Data Visualizations for Text: How to Show the Writing Process with the Writing Graph

How long it took to type each character. Try the interactive demo inside.

TEXT EDITORS (and the files they work) reveal surprisingly little about the history of editing. Sophisticated tools provide revisions to browse, while others limit you to undo/redo. By adding temporal metadata to files, apps can display more than just the product--they can show process. This post introduces the writing graph, a timeline for viewing editing activity.

THE HISTORY OF MANIPULATING TEXT is rich with innovation (e.g., water-soluble cave paint, clay tablets, printing presses, copy & paste, 💩, etc.). But for the most part, the narrative converges on a digital standard of the late 20th century: Adding and removing characters via a caret in a sequence of lines we call the “document” (metaphorical trappings included).
Vi, Word & Notes. The more things change, the more they stay the same.

A quick preface: In teaching data vis, there are always students eager to share new visualizations. These are usually tweaks on canonical visualizations, or sometimes combinations thereof (like a 4D scatterplot of small multiples). Unsurprisingly, many researchers have spent a lot of time refining the art of visual communication; visualizations are like structural joinery--it’s good to maintain suspicion of anything “new.”
Data Visualizations for Text.
word cloud of this very post. Can you find the only emoji?

Having said that, I think there is a relative dearth of text visualizations. The somewhat (in)famous “word cloud,” which maps word count to font size, comes to mind; apps like iA Writer gracefully color words by part-of-speech, and academic projects abound, but this is still a small number of visualizations compared to other domains. One reason is the ubiquity of plain text in operating systems and inter-app communication. Another is, “if it ain’t broke, don’t fix it”.

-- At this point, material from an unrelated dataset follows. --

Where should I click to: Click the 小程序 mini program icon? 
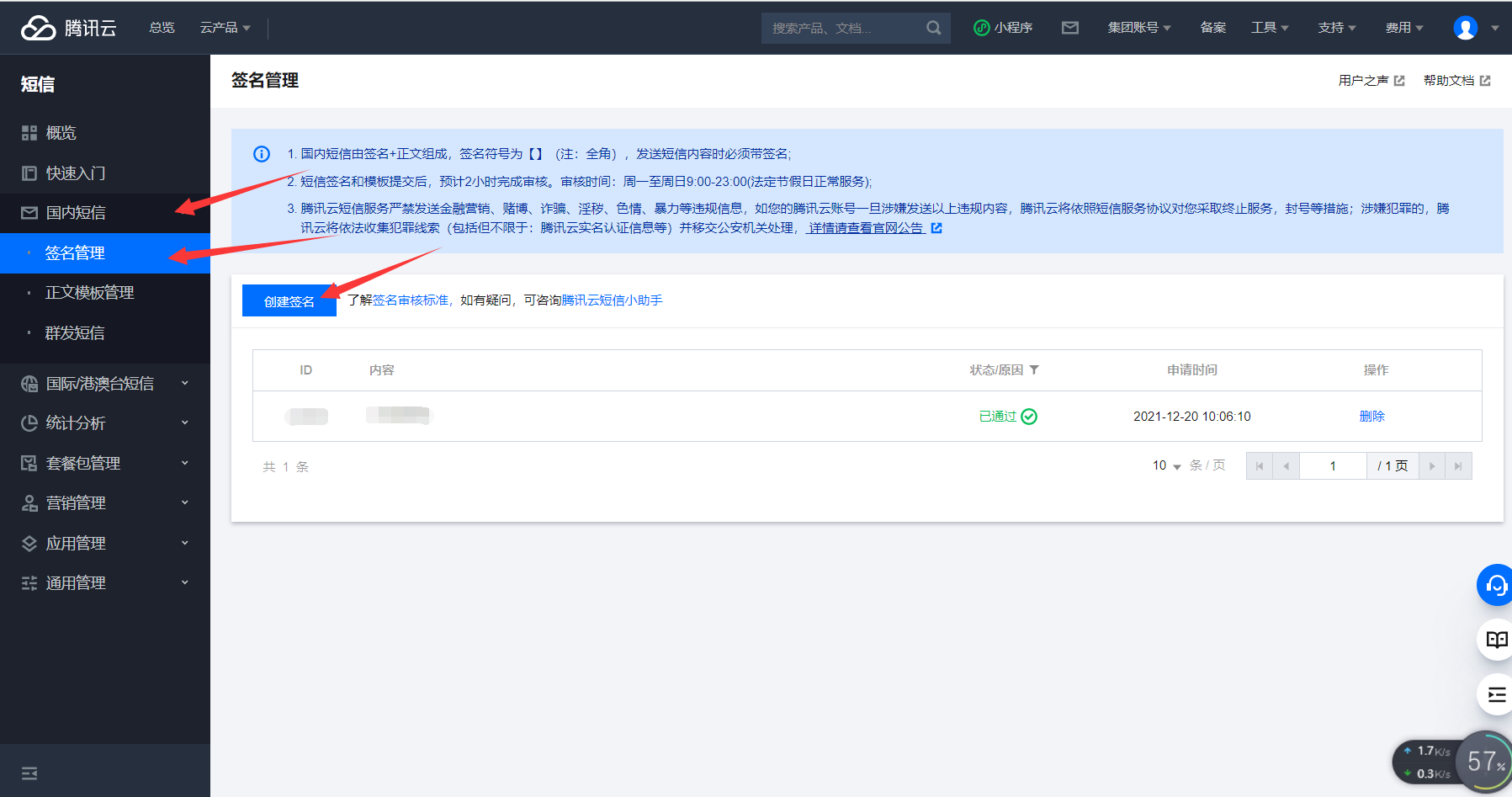981,27
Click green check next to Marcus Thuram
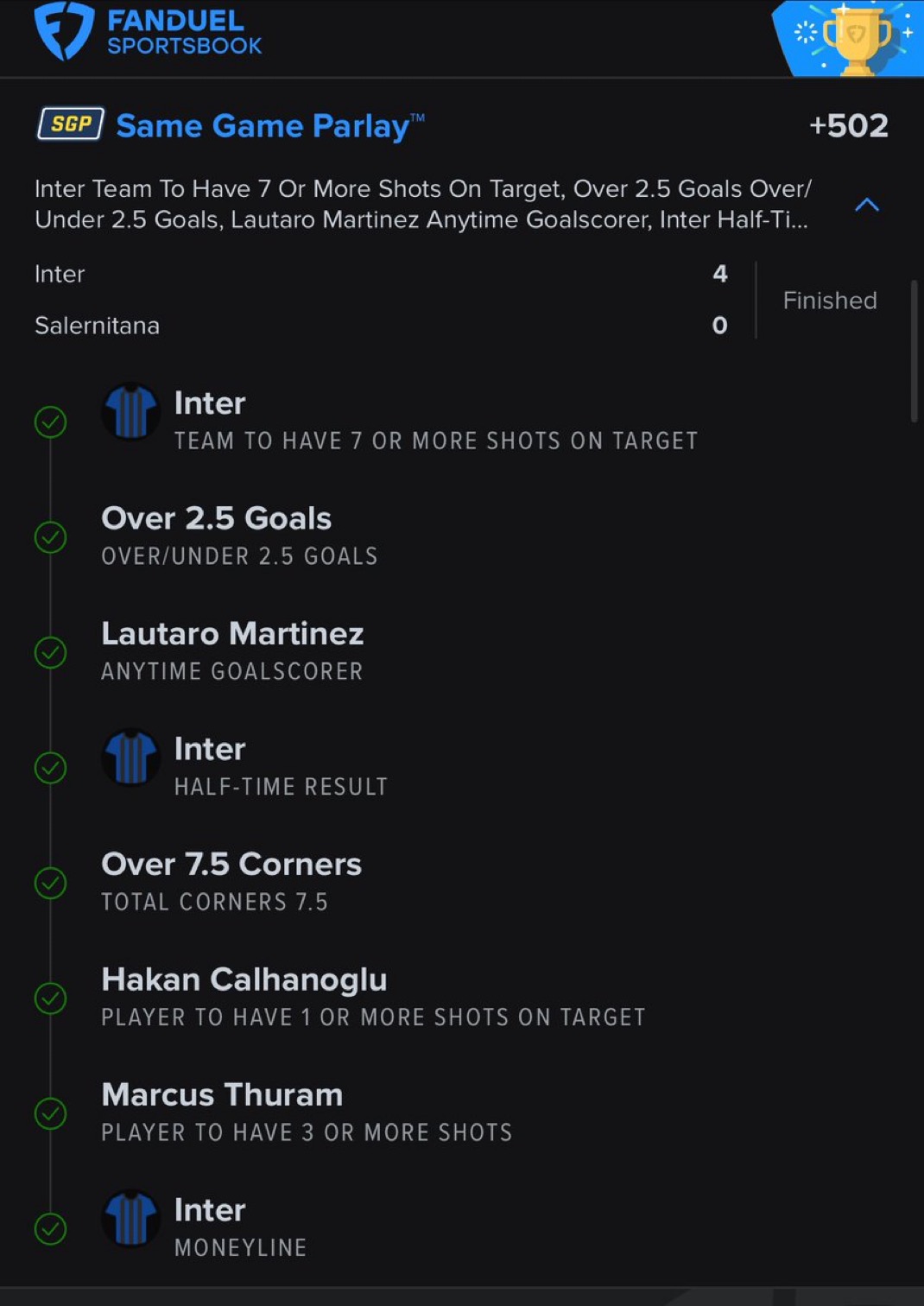The height and width of the screenshot is (1306, 924). point(50,1113)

But innovation can be fruitful, and divergent design thinking can lead to emergent use cases (click for my blog post). A growing community of new media artists and creative coders would love tools that felt less utilitarian (e.g., Word) and more exploratory (e.g., Max); as a generative writer once told me, “musicians are spoiled.” It’s good to remember that niche technologies originally designed for expert needs (e.g., hands-free voice recognition for jet fighters) often find their way to the rest of us (e.g., Siri for commuters).
Max enables interactive sounds via a complex (yet playful) interface. Imagine a visual programming language designed for textual synthesis.

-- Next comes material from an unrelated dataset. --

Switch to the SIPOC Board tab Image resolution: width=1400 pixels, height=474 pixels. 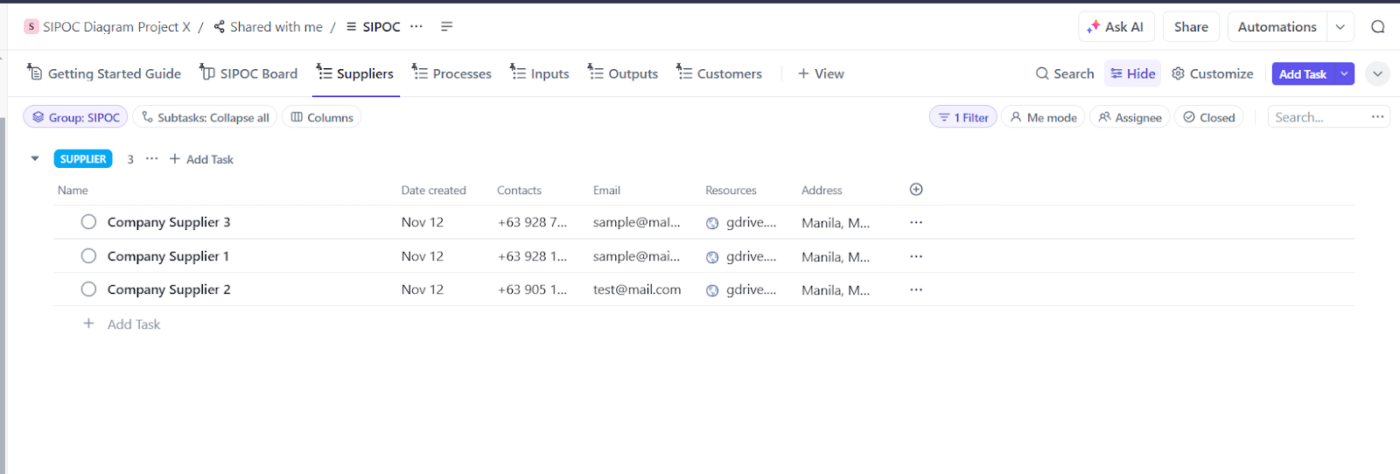coord(248,73)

WHO WOULD WANT to see this dimension of the writing process? Psychologists are interested in processes; they time participants because it helps them infer mental processes, like whether people are thinking fast or slow. In many studies, response time is a dependent measure (how long does it takes you to make a moral judgment, solve a puzzle, foveate on a target, etc.) If you ever participate in an experiment, you might assume everything you do—including waiting for the “experiment” to start—is being timed. It should be said that scientists, like designers, know that a measure like time-to-completion tells you nothing more than time-to-completion; you might have paused on a word because you were conjuring synonyms, or you might have been distracted by a notification to appease a social network. That’s why experiments often analyze groups of people over multiple trials—to “wash out the noise” of any given individual or situation.
Introducing the Writing Graph

This visualization arose after talking with talented poets at Brown. As a psychologist I was intrigued to learn more about the creative process, to look inside their work. Visualizing typing over team gives readers a kind of x-ray vision into the ebbs and flows of a piece, something otherwise only conveyable in performance art. This visualization can also be used for self-reflection, to look back, for example, on old journal entries to see what content flowed and what content was rife with hesitation. More practically speaking, experts like computer programmers might use the temporal metadata to track when a particular line of code was not only committed, but authored.

THE APPROACH is simple. I draw a rectangle under each glyph, the height of which represents how long it’s been since the last activity. Activity can be defined in a number of ways (e.g., last click, last edit, etc.). Here is a proof of concept:

You can only type in a single-line—which goes off-screen—or backspace. Press enter to reset. View the source (click this if your browser plugins block this embedding).

You can imagine complicating this ad infinitum: coloring the bars by the color of the sky at the time & location of the keystroke; normalizing the bars by difficulty of reaching for different keys on desktop/mobile; showing total time per document/paragraph/line/word/character; etc.

You can also imagine looking beyond typing (there are other ways to add/remove characters), like showing how a paragraph and its alternatives were copyedited, or how the complex web of undo/redo was collapsed. Some techniques will be more expensive, requiring a re-engineering of low-level functions (e.g., rendering text layout, handing selections, etc.) we take for granted. And some will take a toll on familiarity and/or learnability.